In Paris, the negotiations over a global climate deal are drawing to a close. Will the debates result in decisive action against global warming, or fail as other attempts have failed?
There are encouraging signs. A ”coalition of high ambition” has emerged, featuring a group of over 100 countries (more than half those at the talks) coming together to pledge to keep global warming below 1.5ºC from pre-industrial levels, instead of the more widely accepted 2ºC. And a goal to achieve “greenhouse gas emissions neutrality”—offsetting all emissions with equivalent carbon-capturing processes—is a sign of serious (if somewhat vague) engagement with a low-carbon future.
“The whole topic of conversation has shifted from, ‘should we be working together, is it right that we should all work in a globally collaborative way’ to now ‘have we set ourselves sufficient ambition, should we crank up the ambition?’,” Chris Rapley, a professor of climate science at University College London, told Carbon Brief.

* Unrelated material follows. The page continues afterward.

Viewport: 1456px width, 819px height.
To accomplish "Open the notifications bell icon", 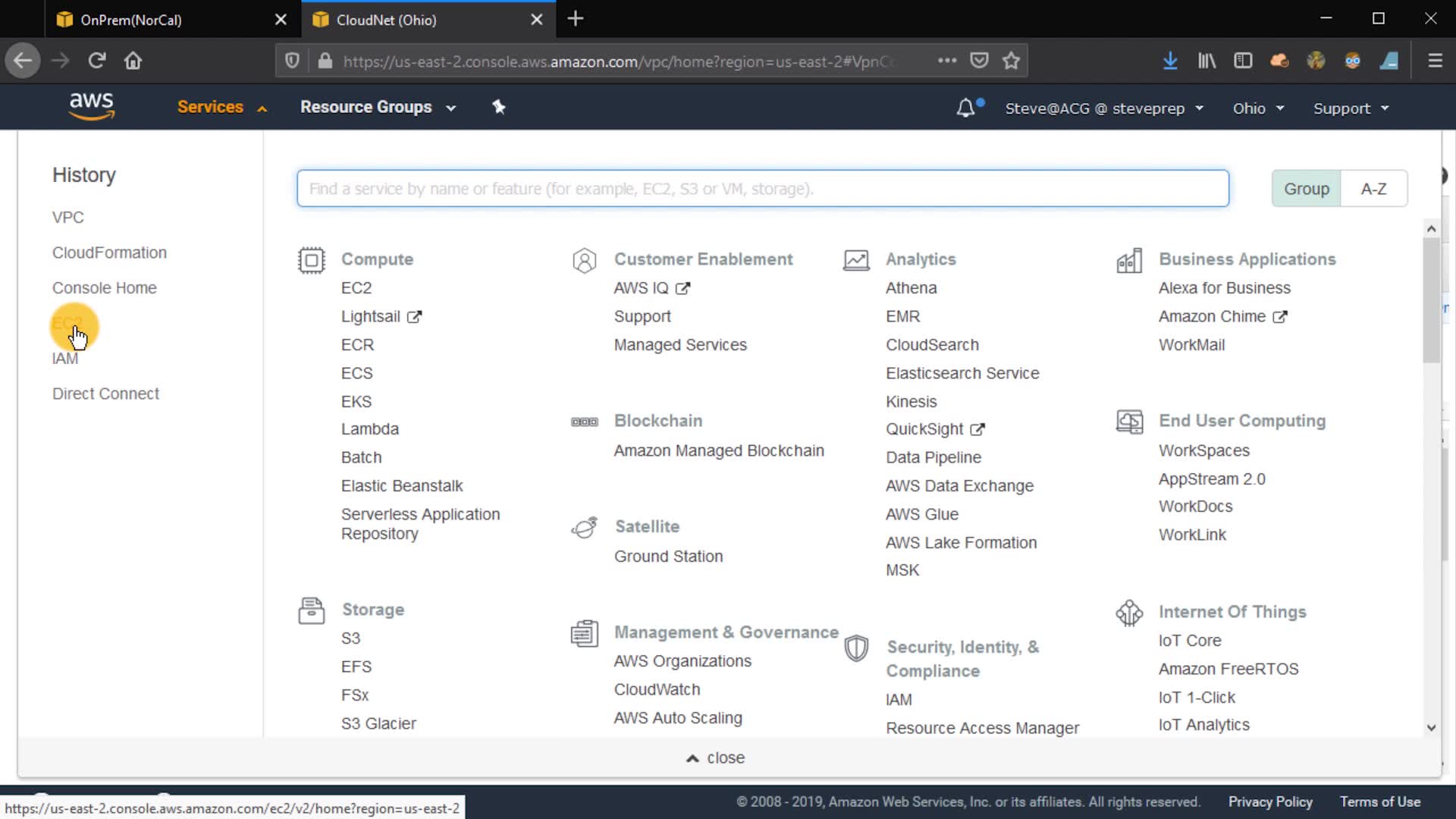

He added: “This is why I see this as such a positive point in this long, laborious three-decade process. I think that the mood music has completely changed. The zeitgeist has changed.”
Maybe so, but plenty of hurdles remain even at this late stage in the talks. That’s not just because finding international consensus on anything is difficult. It’s because the unique and devastating dangers of climate change are forcing society to question some of the fundamental tenets of how we live, how we have lived, and how we plan to live in the future.
Sins of the past
The developed world owes its status and wealth to the fact it burned fossil fuels with abandon before anyone understood the repercussions (and for plenty of time after).
Now, poorer countries are bearing the brunt of the effects of past emissions, like rising sea levels and more intense storms. At the same time, countries of the brink of rapid growth—which could pull billions out of poverty—are being told to curb their ambitions because burning carbon on anything like the scale of the past would result in a global disaster of almost unimaginable proportions.
One key focus of the talks has, therefore, been “differentiation“—how rich and poor countries vary their responses to the overall imperative to reduce emissions. This has been taken to mean that those with the money and technology should help the others—with trillions of dollars worth of support to “leapfrog” the fossil-fuel age.
Here’s the problem. Many countries that are already suffering the effects of climate change want those who became rich on carbon to compensate them. If rich countries agree to this, though, it may be seen as taking responsibility for the damage, opening them up to lawsuits and other costly problems on top of an already hefty bill for carbon mitigation.
As ever, negotiators will have to hammer out who pays for what, and when. There have been some big numbers bandied about—like a $3.5 trillion bill for helping poorer countries.
Made to measure
Tracking progress against goals is another sticking point. Many developing countries don’t yet have robust enough systems in place to measure national emissions. That’s making it hard to agree on a formal way to commit to cuts.
The top-down approach—with a central authority allocating emissions to each country—has proved impossible to manage in the past. This has left countries to propose their own targets which, when added up, fall far short of what the world needs to curtail climate change.
As Arnold Schwartzernegger said this week, ”stuff that happens in the future does not mean anything to people.”
In the case of climate change, we wrestle with abstract, frequently updated projections, trying to plan for a distant and ever-changing future plan in which we ourselves won’t be alive. There are few challenges like it.
As climate scientists will attest, measuring what’s actually happening with the climate, and what might happen in a range of scenarios with an almost unlimited number of variables, is fiendishly difficult. But we are now relying on our political leaders to get to grips with it, because the outcome is genuinely a matter of life or death.